RIYADH, Feb 23: Oil markets are turbulent. With prices crossing the $100-mark this week, there does not seem to be an immediate respite. After dropping to mid-$80 levels a couple of weeks back, crude prices seem to be surging on Venezuelan bash with Exxon, ongoing events in Nigeria and growing concerns about Opec output policy.

With Saudi Arabia and Norway agreeing this week that the markets are well supplied, markets are definitely nervous.

Despite gloomy predictions and uncertainties about the global economic health, oil markets are firm. A new, so called “Chavez Surcharge” equivalent to $3.5 per barrel, also seem to be impacting the markets.

“Prices are going to be significantly higher,” says John V. Mitchell, an associate fellow at Chatham House in London. That realisation deepened this week when Opec president, Algeria’s Oil Minister Chakib Khelil, rebuffed President Bush’s appeal for Opec to boost production, and so help avert a US recession by easing oil prices on the world market.

Adding to the jitters over the world’s oil supplies was the colder than expected weather in the US and an explosion last Monday at a refinery in Big Spring, Texas, which halted its 67,000-barrel-a-day output.

But even before, a bitter wrangle between Venezuela’s oil officials and ExxonMobil over a rich oil field, as well as rebel action in the Niger Delta, had raised fears that oil supplies could be seriously interrupted.

Interestingly, global demand may be going down. The IEA also admits and so does the Opec. In its February Monthly Oil Report, the Opec says demand would likely grow by only1.43 per cent this year rather than its previously estimated 1.52 per cent.

And in the meantime, the Opec production is also signalling growth. The Opec production minus Iraq was 29.79 million in January, up 136,000 barrels a day from December. Including Iraq, Opec output last month was around 31.99 million. Saudi Arabia alone pumped 9.08 million barrels a day in January, up 100,000 barrels a day from December the Opec data said.

The ongoing battle between the American oil giant Exxon Mobil and Venezuelan state-run oil company Petroleos de Venezuela SA (PDVSA) is now being blamed for the current bump in oil prices.
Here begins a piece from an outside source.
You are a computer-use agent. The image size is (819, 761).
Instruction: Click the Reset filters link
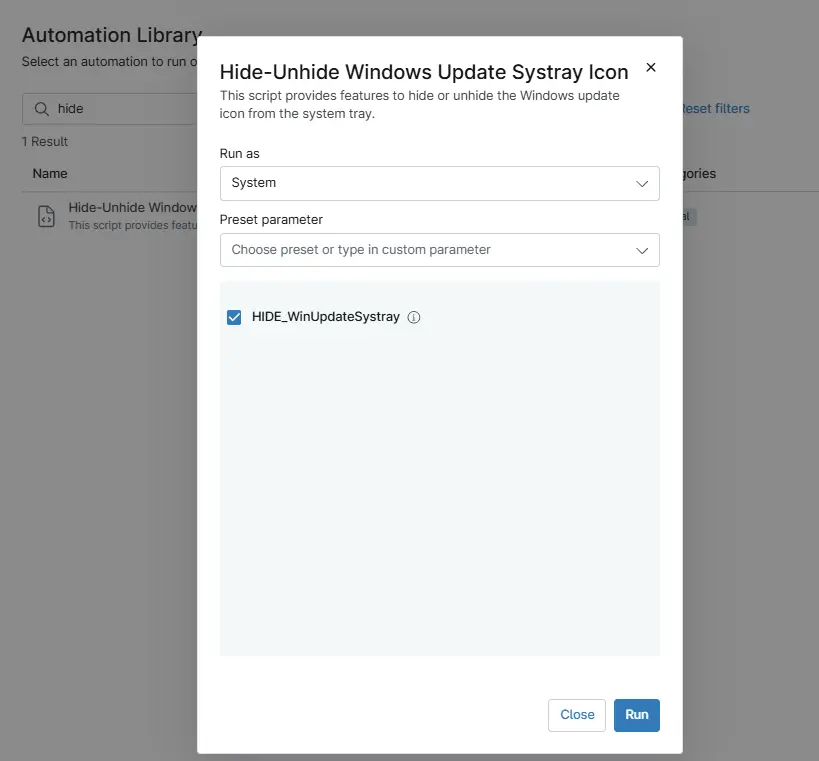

Venezuela, under leftist Hugo Chavez, has been nationalising the oil and gas sector for some time now, reducing the stake of the oil majors in its energy assets. A number of oil majors, including the French Total have given in and accepted the new terms.

However, the American oil major, Exxon Mobil declined to accept the new terms and consequently in 2007 the company was forced to leave the country, thereby depriving it of a lucrative asset. Exxon Mobile sued PDSVA in several European and American courts, which have now ordered the freezing of $12 billion of PDSVA’s global assets as a guarantee on the eve of the trial. PDSVA, the state giant, has about $90 billion worth of property all over the world.
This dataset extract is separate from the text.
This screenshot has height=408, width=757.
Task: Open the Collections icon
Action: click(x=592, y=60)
Venezuelan President Hugo Chavez threatened to discontinue all oil supplies to the United States. Of the 10 million barrels the US imports each day. Venezuela is the fourth largest crude exporter behind Canada, Saudi Arabia, and Mexico.

However, realising the stakes were too high in this game of brinkmanship, Caracas later relented and did not fully implement its threat. It clarified it was barring ExxonMobil, the and not the US, from receiving Venezuelan oil.

Thus the tug of war between the Administration in Washington and its next door nemesis, Hugo Chavez, continues unabated. A new surcharge thus has been added to the already turbulent markets, analysts now emphasise.

Once again it seems forces outside the typical demand - supply factors are impacting the global crude markets. Politics and oil thus continue to go hand in hand and oil prices thus continue their upward march.

Politics continues to take its toll and a heavy one.